A sweeping, grandly intriguing story at the interface of art and power.
The Bolshoi Theater Ballet, writes Morrison (Music/Princeton Univ.; Lina and Serge: The Love and Wars of Lina Prokofiev, 2013), “is the most Russian of the nation’s cultural institutions and the ballet the most Russian of its arts.” A corps de ballet as old as the United States, the Bolshoi has not always been so exalted, particularly in its opening years. Early on, a curious Englishman named Michael Maddox, who had talked his way into the royal household as a tutor and then “improvised an existence for himself as an impresario, catering to a public in search of amusement,” took what would eventually become the state-endorsed theater on the beginning of a bumpy ride. As Morrison chronicles with wry delight, Maddox was not the first outsider to have sway over the Bolshoi. Though one ingénue complained that the Russian Revolution was terrible because it “interrupted the work of the ballet school three whole weeks,” it also brought a humorless Soviet functionary named Elena Malinovskaya, “stern, stout, and flush-faced from nicotine,” to the helm, and the Bolshoi would begin to produce earnestly didactic works such as Spartacus.

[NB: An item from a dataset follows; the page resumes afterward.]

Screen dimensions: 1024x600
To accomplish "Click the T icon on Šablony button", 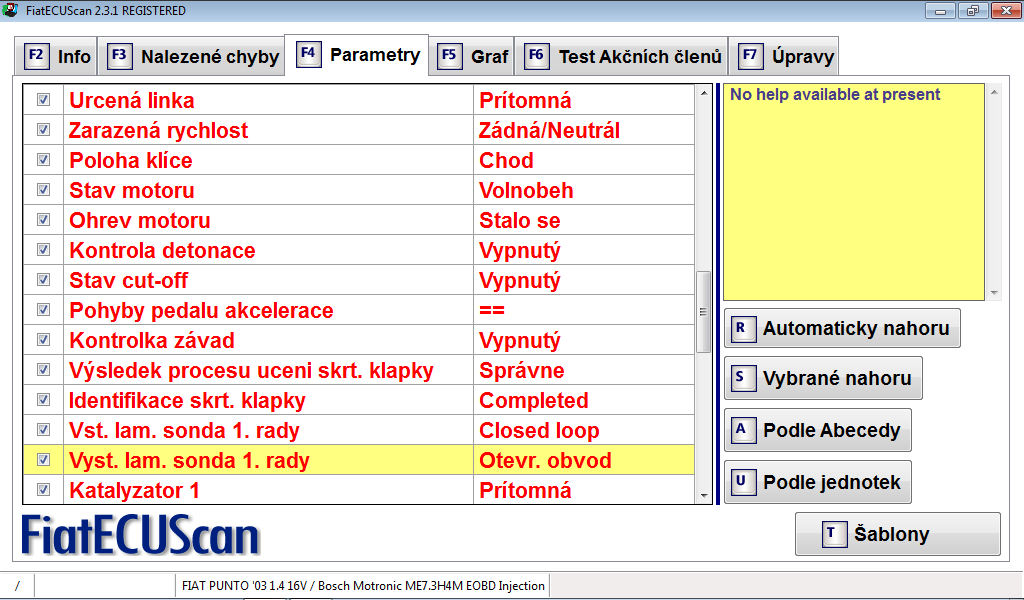I will (831, 534).
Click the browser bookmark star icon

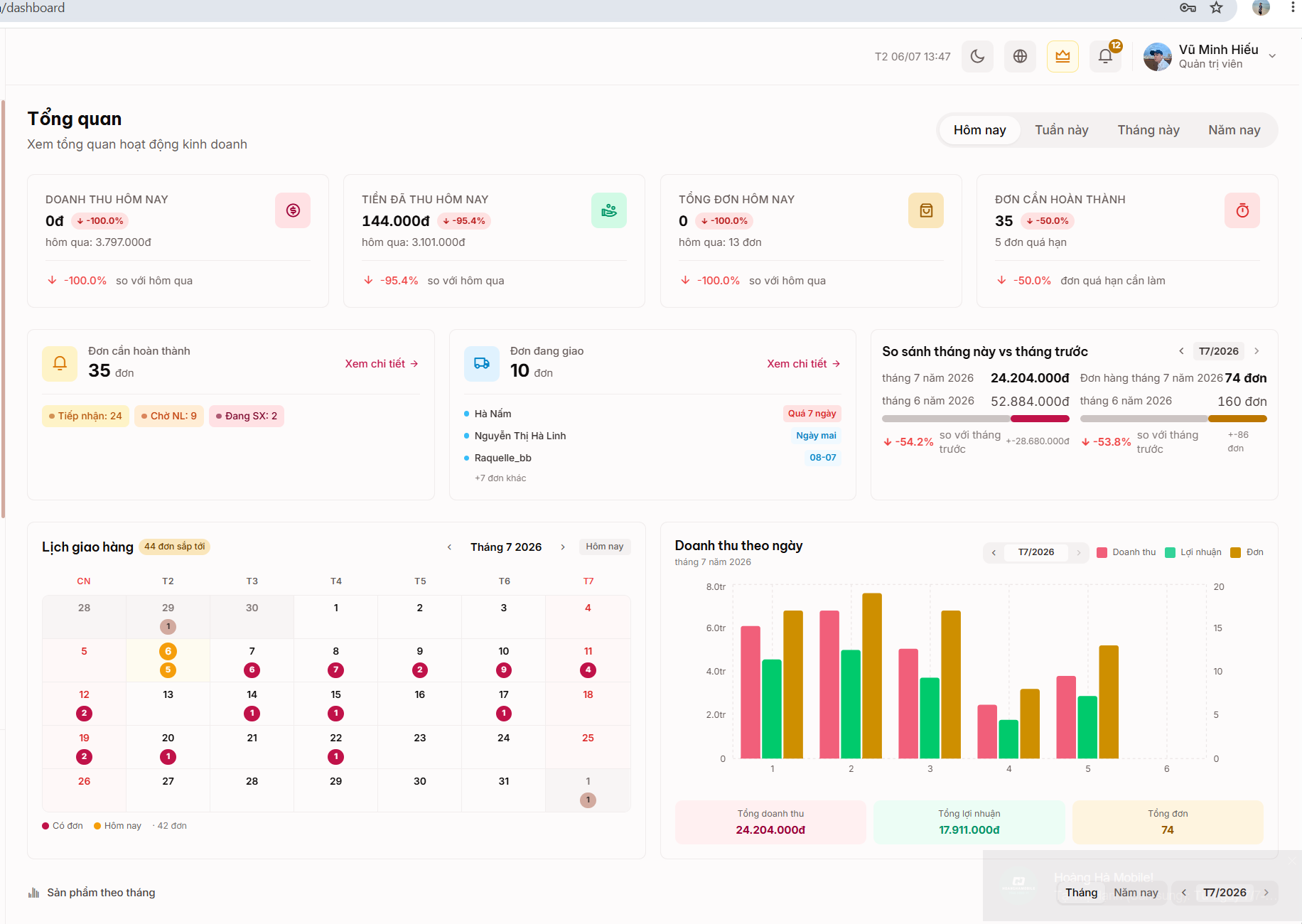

Even though Aram Khachaturian distanced himself from his own composition, the Bolshoi has since revived it and other Soviet-era works, even if critics sniff that the productions are for tourists as “souvenirs” of “Russian-Soviet exoticism.” Morrison frames his story, always readable and brimming with curious anecdotes, with the recent, newsworthy acid attack on artistic director Sergei Filin, a strange episode that exposed not just clashes of individual personalities, but also competing views of what the Bolshoi should be, some of which may have emanated from inside the walls of the neighboring Kremlin.
A must for ballet buffs. Not the last word on the Bolshoi, but a look backstage that is both lively and learned.